A representation for a solution $u(ω,x)$ of the equation $-u"+q(x)u=ω^2 u$, satisfying the initial conditions $u(ω,0)=1$, $u'(ω,0)=iω$ is derived in the form \[ u(ω,x)=e^{iωx}\left( 1+\frac{u_1(x)}ω+ \frac{u_2(x)}{ω^2}\right) +\frac{e^{-iωx}u_3(x)}{ω^2}-\frac{1}{ω^2}\sum_{n=0}^{\infty} i^{n}α_n(x)j_n(ωx), \] where $u_m(x)$, $m=1,2,3$ are given in a closed form, $j_n$ stands for a spherical Bessel function of order $n$ and the coefficients $α_n$ are calculated by a recurrent integration procedure. The following estimate is proved $\vert u(ω,x) -u_N(ω,x)\vert \leq \frac{1}{\vert ω\vert^2}\varepsilon_N(x)\sqrt{\frac{\sinh(2\mathop{\rm Im}ω\,x)}{\mathop{\rm Im}ω}}$ for any $ω\in\mathbb{C}\backslash \{0\}$, where $u_N(ω,x)$ is an approximate solution given by truncating the series in the representation for $u(ω,x)$ and $\varepsilon_N(x)$ is a nonnegative function tending to zero for all $x$ belonging to a finite interval of interest.
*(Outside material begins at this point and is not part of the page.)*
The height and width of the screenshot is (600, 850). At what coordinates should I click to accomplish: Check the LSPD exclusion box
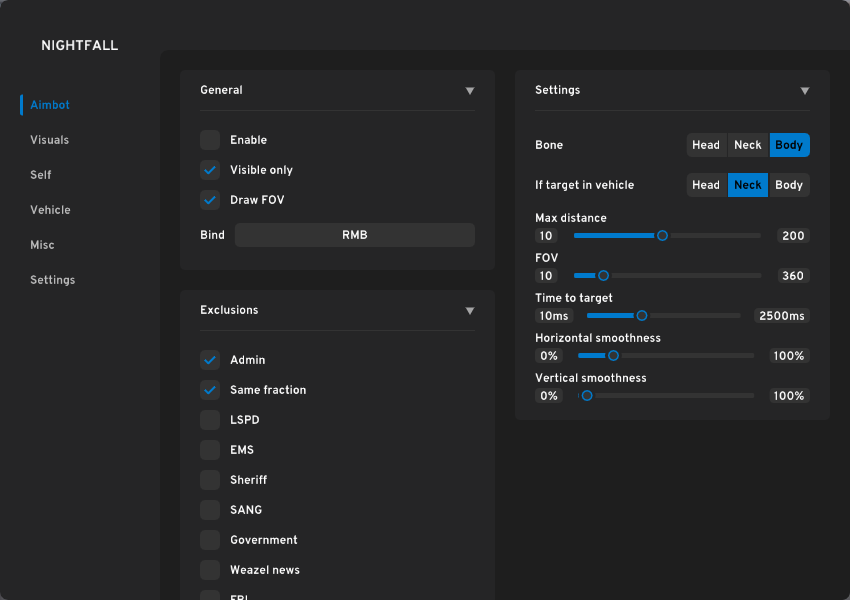tap(210, 420)
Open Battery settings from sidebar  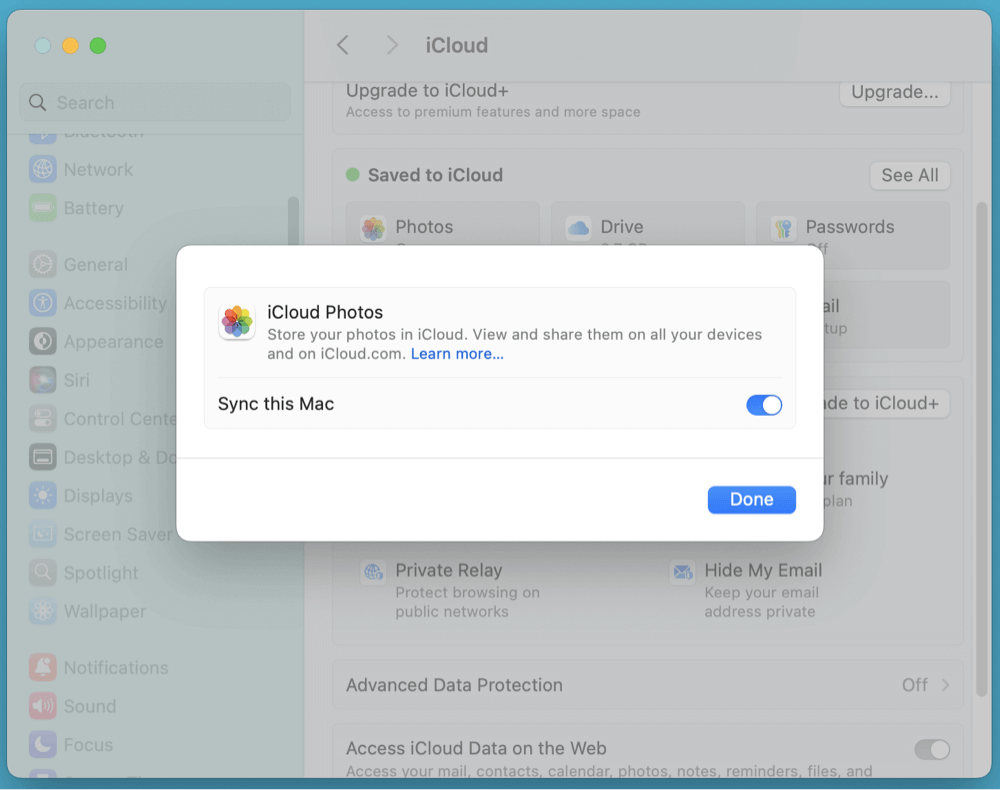click(90, 208)
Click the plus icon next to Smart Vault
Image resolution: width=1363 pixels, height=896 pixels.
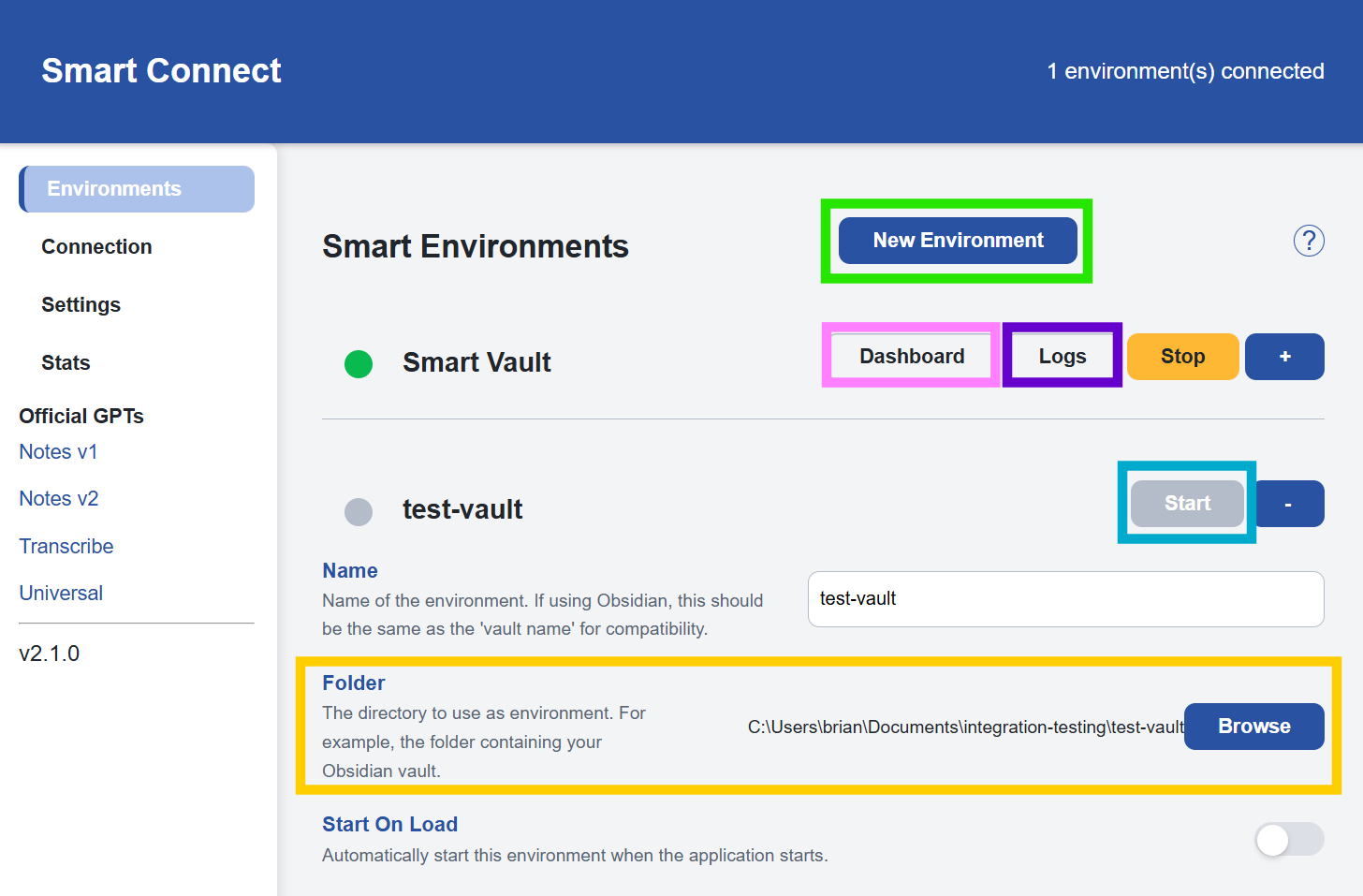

In particular, for $ω\in\mathbb{R}\backslash \{0\}$ the estimate has the form $\vert u(ω,x)-u_N(ω,x)\vert \leq \frac{1}{\vertω\vert^2}\varepsilon_N(x)$. A numerical illustration of application of the new representation for computing the solution $u(ω,x)$ on large sets of values of the spectral parameter $ω$ with an accuracy nondeteriorating (and even improving) when $ω\rightarrow \pm \infty$ is given.